◆ Task instructions ◆
When the line containing "Viewport: 586px width, 700px" is found in the data below, give it again along with every later line, exactly; drop the pictures.

###

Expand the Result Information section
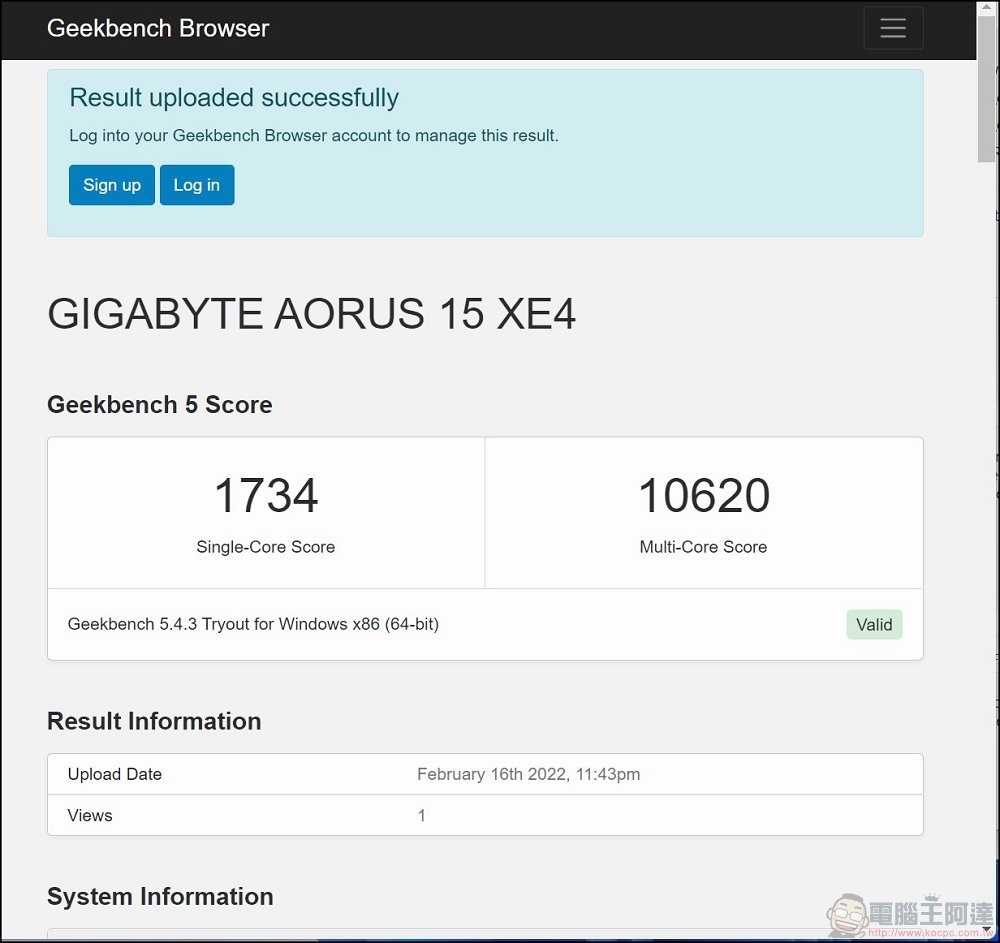Screen dimensions: 1000x943 (153, 721)
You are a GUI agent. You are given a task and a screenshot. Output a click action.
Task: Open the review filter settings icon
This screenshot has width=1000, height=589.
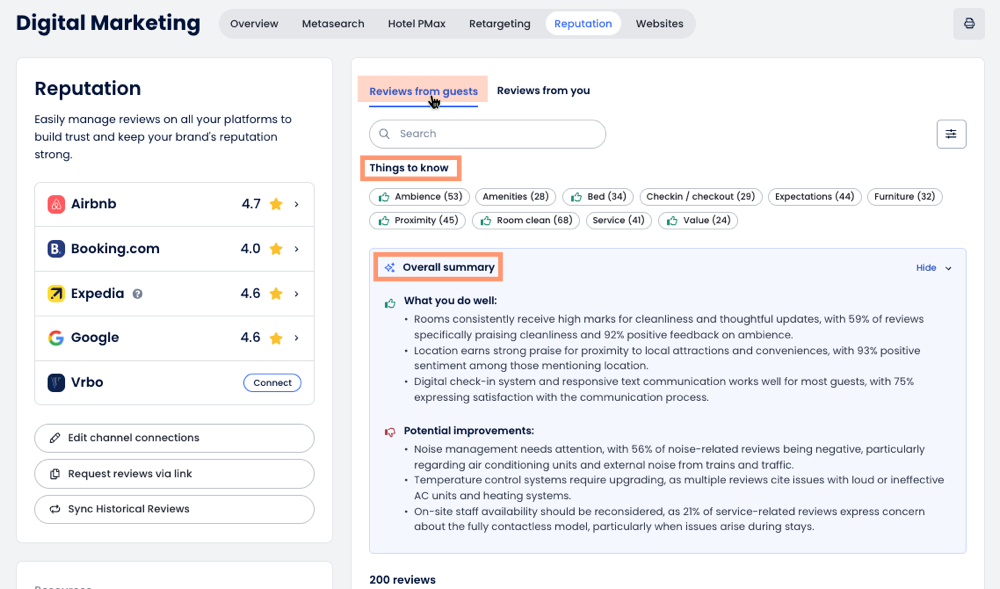click(951, 134)
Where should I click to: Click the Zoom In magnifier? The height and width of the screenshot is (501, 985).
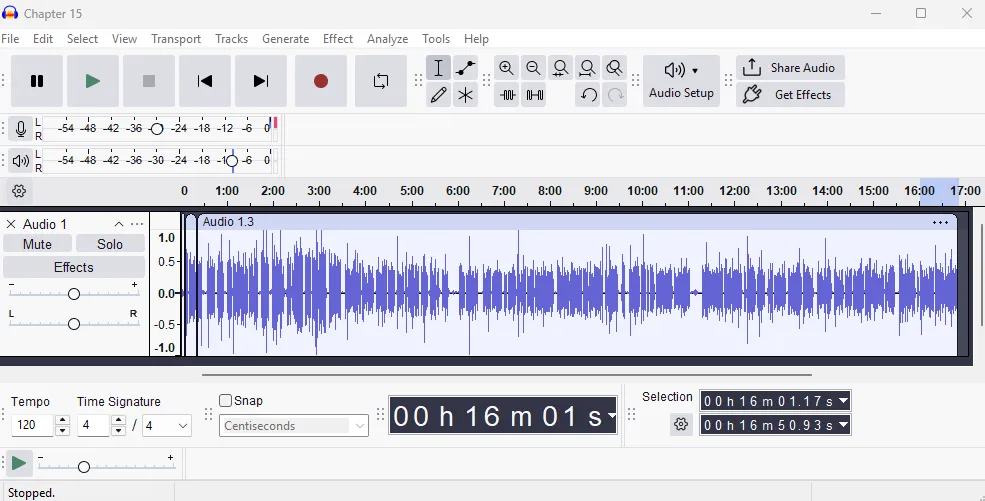click(x=507, y=68)
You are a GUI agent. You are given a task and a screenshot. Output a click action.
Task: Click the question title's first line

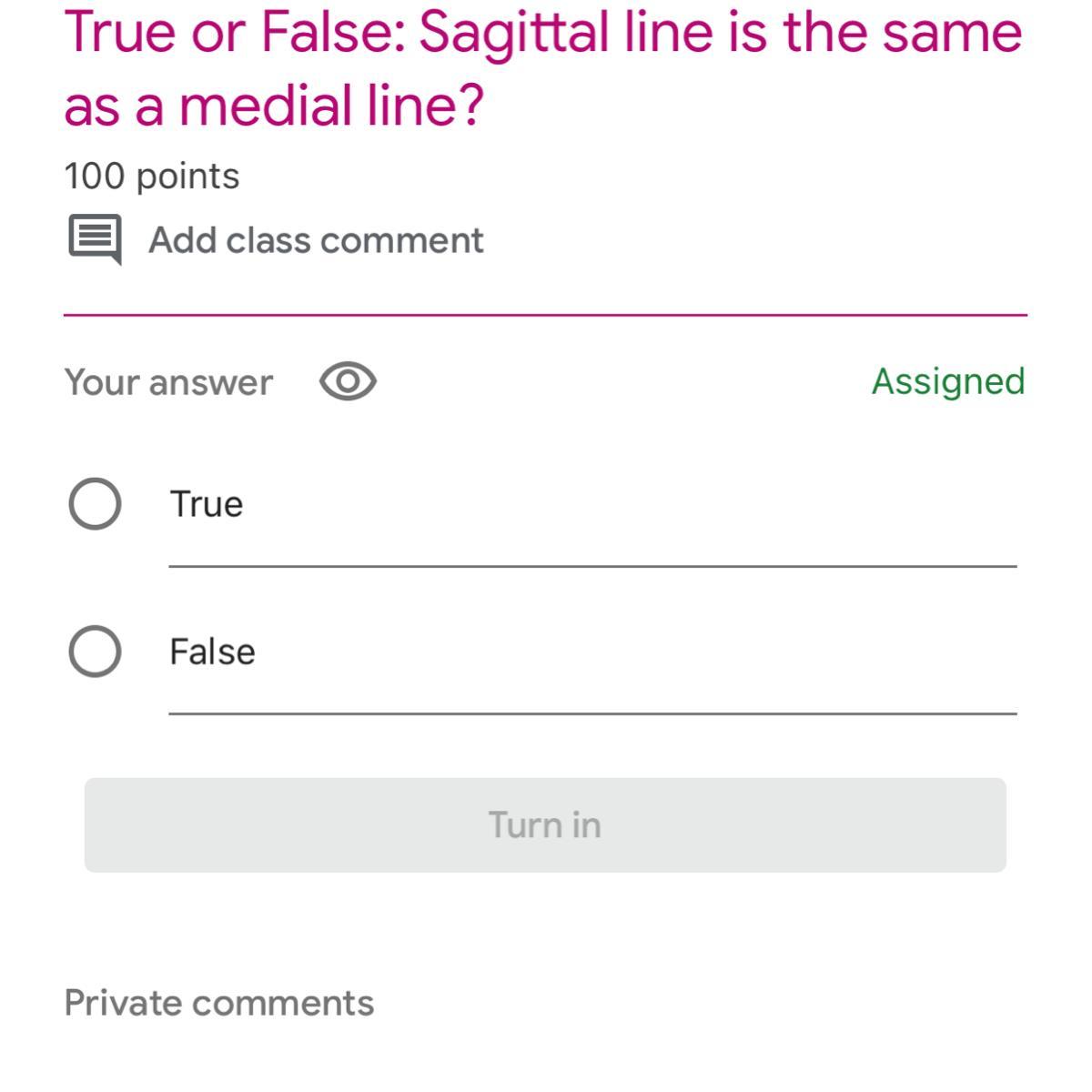pyautogui.click(x=542, y=33)
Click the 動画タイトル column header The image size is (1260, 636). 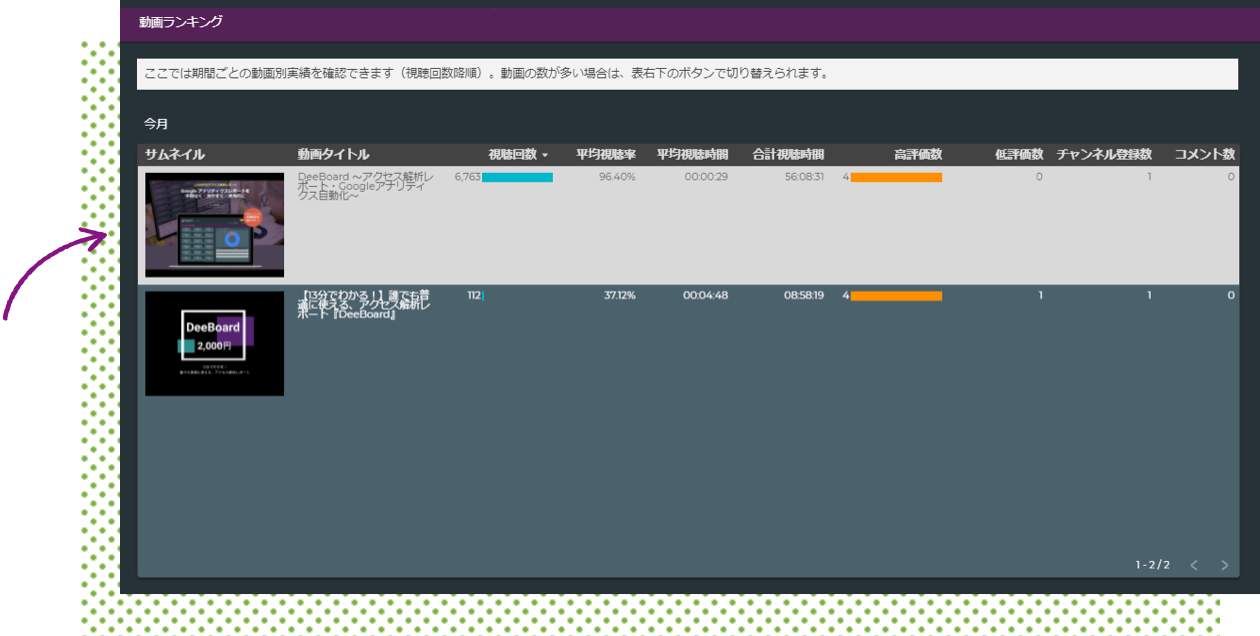333,155
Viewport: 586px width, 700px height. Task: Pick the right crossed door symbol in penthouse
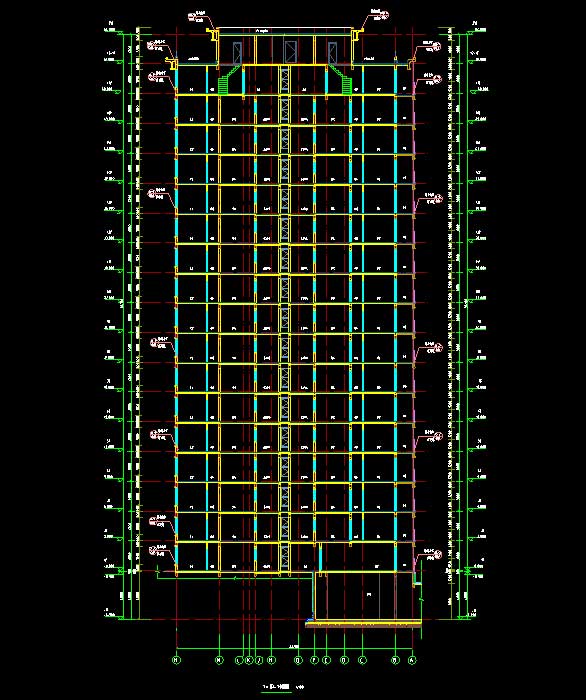[x=333, y=52]
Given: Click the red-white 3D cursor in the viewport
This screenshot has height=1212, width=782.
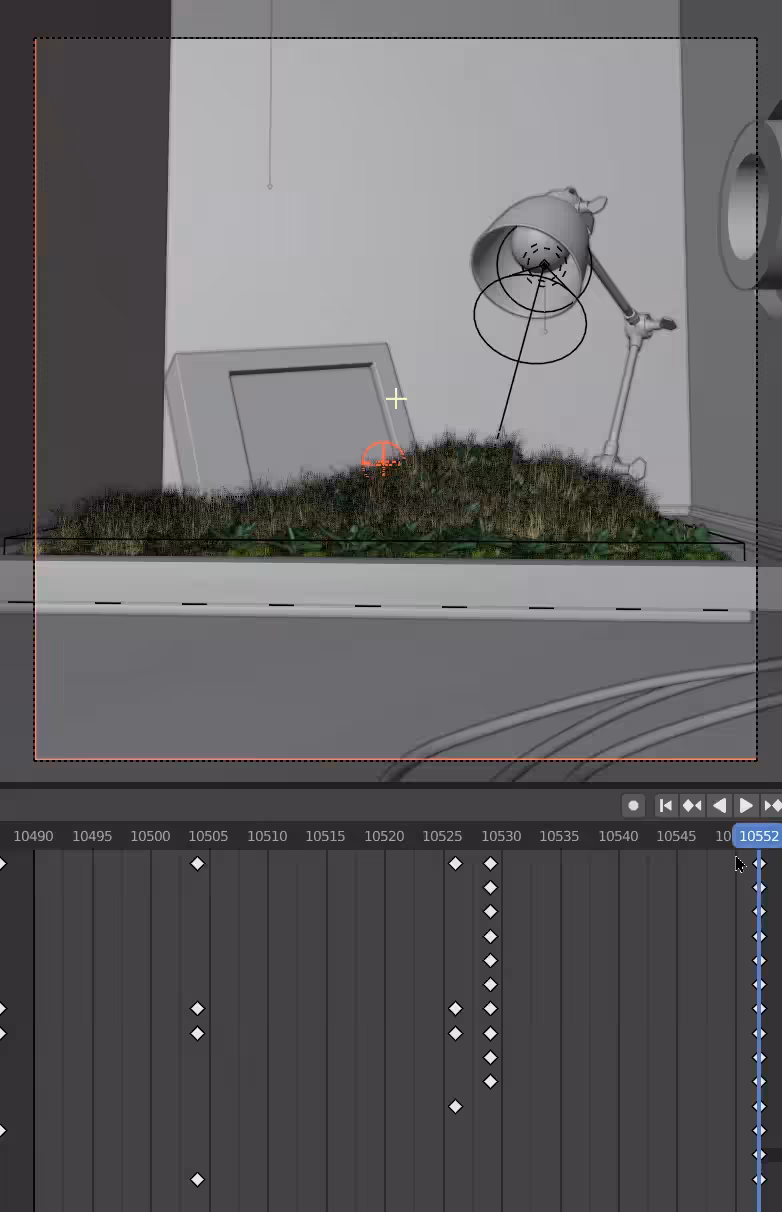Looking at the screenshot, I should point(382,458).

###

◆ Expected output ◆
Viewport: 586px width, 700px height. Task: Pick the right crossed door symbol in penthouse
[x=333, y=52]
Given: Click the red-white 3D cursor in the viewport
This screenshot has height=1212, width=782.
Looking at the screenshot, I should point(382,458).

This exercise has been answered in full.